Predikat itu diberikan kepada taruna yang menunjukkan ketangguhan fisik dan mental terbaik. Skor jasmani kesehatan kelulusan Adnan tercatat sebesar 93,64. Upacara penutupan dipimpin Wakapolri Komjen Dedi Prasetyo pada Jumat (10/7/2026).
Perjalanan Seleksi Hingga Sidang Akhir
Perjalanan Adnan mengawalinya dari proses seleksi di panitia daerah (panda) Biro Sumber Daya Manusia Polda Bangka Belitung hingga melewati seleksi tingkat panitia pusat (panpus) yang diselenggarakan Staf SDM Polri pada akhir Juli 2023.
Pada saat Sidang Akhir Rekrutmen Taruna Akpol 2023, ayah Adnan, Sudaryo, menyaksikan hasil pengumuman dari lantai satu Gedung Serbaguna Akpol menggunakan gawai. “Terima kasih ya Allah. Weri, Weri masuk Akpol, Nak,” kata Sudaryo dengan suara bergetar pada Senin (24/7/2023).
Sudaryo tampak datang sendirian karena keterbatasan biaya. Ia mengatakan telah mengikuti proses sejak awal meski dalam kondisi terbatas, namun semangatnya tidak pudar. “Untuk mengikuti pergerakan anak saya ini, saya ikutin dari nol sampai akhir, walaupun dalam keadaan yang minimal, tapi tidak mengurangi semangat saya,” ujarnya tiga tahun lalu.
Pesan Penyemangat Dari Pejabat
Adnan, yang akrab dipanggil Weri, mengakui sempat merasa minder karena latar belakang keluarganya. Namun dorongan moral datang dari sejumlah pejabat saat proses seleksi. Menurut Weri, Kabareskrim Komjen Syahardiantono (saat itu Kadiv Propam) menyemangati dengan mengatakan agar ia tidak minder karena orang tuanya bekerja sebagai buruh harian.
“Lalu katanya (Syahardiantono kepada Weri), semangat terus, jangan minder kalau orang tua kerja sebagai buruh harian. Kata Kadiv Propam jangan minder karena sama-sama makan nasi,” kata Weri.
Weri menambahkan, Wakapolri Komjen Dedi Prasetyo (saat itu As SDM Polri) juga memberi motivasi.

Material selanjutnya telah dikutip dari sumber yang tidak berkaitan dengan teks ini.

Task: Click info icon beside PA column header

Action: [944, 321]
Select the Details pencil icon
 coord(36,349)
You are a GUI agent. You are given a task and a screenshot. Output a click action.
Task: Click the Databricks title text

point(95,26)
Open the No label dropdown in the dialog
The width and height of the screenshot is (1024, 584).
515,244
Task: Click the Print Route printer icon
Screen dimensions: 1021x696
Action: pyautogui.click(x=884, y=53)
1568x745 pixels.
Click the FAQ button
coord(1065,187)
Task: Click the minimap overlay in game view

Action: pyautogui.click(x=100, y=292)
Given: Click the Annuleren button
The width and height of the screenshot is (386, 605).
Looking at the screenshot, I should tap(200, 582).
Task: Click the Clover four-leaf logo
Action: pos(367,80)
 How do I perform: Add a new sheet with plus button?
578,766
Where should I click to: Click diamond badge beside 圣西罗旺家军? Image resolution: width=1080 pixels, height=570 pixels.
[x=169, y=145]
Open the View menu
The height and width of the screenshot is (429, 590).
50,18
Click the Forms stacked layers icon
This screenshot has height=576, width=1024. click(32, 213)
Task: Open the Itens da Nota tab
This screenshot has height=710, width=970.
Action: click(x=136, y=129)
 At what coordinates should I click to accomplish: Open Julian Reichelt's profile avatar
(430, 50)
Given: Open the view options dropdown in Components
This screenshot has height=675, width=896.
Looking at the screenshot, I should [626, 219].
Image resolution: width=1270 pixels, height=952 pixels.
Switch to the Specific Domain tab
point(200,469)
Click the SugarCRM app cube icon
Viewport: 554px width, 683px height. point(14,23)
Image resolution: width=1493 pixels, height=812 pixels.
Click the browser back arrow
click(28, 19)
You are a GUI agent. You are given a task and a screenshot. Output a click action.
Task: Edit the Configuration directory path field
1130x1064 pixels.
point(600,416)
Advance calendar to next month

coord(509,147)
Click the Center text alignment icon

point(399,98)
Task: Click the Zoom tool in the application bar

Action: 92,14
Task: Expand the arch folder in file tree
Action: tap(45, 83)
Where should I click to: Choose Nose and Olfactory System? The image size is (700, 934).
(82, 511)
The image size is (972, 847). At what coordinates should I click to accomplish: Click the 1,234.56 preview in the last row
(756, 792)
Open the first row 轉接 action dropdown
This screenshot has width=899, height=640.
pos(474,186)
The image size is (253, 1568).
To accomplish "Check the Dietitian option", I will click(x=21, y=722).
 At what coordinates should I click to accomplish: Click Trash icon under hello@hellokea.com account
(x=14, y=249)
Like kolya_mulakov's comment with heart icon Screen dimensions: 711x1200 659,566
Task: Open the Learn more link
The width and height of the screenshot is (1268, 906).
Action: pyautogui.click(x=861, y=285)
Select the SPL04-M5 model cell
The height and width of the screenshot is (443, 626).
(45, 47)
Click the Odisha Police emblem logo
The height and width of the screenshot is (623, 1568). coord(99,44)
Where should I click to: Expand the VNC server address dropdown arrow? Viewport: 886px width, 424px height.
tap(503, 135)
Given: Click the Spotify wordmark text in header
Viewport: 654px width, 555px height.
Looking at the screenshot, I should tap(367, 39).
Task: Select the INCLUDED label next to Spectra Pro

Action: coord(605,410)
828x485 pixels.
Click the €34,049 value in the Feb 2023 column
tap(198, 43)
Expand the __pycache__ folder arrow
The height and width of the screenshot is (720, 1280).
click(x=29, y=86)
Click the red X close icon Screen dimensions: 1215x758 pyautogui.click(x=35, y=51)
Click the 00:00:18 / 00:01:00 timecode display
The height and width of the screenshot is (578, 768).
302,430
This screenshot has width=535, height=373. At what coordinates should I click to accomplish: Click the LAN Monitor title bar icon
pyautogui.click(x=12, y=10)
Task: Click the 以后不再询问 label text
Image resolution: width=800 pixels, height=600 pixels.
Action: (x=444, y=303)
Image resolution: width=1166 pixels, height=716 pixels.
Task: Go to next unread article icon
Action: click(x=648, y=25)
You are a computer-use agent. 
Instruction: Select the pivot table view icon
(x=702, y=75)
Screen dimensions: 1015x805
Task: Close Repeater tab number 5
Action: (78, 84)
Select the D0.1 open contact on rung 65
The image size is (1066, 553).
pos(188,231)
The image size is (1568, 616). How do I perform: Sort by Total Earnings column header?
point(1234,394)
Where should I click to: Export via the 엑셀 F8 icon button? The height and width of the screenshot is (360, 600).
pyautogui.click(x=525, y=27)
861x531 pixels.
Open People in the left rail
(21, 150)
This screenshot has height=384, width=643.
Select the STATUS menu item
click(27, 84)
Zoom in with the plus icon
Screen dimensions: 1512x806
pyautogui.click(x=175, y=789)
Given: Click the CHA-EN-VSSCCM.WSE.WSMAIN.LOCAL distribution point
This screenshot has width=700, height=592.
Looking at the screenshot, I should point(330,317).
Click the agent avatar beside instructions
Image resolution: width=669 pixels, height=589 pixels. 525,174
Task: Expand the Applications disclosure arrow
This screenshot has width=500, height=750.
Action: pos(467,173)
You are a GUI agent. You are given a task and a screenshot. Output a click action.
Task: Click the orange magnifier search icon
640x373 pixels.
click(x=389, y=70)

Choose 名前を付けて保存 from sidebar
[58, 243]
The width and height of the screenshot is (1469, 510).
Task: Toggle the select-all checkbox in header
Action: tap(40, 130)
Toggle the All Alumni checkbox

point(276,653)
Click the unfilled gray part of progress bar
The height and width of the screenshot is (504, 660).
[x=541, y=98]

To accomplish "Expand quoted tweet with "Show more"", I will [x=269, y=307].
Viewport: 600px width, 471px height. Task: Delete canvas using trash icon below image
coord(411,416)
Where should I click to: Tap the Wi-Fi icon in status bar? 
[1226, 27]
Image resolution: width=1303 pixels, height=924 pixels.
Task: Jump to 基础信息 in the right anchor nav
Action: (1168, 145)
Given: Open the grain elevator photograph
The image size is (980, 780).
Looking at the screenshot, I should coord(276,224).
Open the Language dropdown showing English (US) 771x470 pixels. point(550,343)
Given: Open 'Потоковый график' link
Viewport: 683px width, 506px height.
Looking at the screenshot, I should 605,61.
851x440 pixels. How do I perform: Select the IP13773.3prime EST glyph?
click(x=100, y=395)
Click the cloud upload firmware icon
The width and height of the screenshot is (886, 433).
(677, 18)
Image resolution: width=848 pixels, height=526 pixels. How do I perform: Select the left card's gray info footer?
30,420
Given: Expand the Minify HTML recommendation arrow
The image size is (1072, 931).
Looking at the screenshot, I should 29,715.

Ia diminta menunjukkan bakatnya dan memperagakan kemampuan voli, termasuk servis dan smash, di hadapan penguji.
Nasihat dan dorongan dari kedua perwira tinggi kepolisian itu memberi pengaruh signifikan pada kepercayaan dirinya. Weri mengatakan semangat yang diberikan membantu menghapus rasa minder dan meneguhkan keyakinannya bahwa latar belakang keluarga tidak menghalangi cita-cita menjadi perwira polisi.
“Apa yang disampaikan Pak Kadiv Propam, Pak As SDM jadi pemicu saya lebih semangat lagi. Awal-awal datang memang ada rasa minder, tapi teman di sini juga semangatin sih,” ujarnya, anak kedua dari empat bersaudara ini.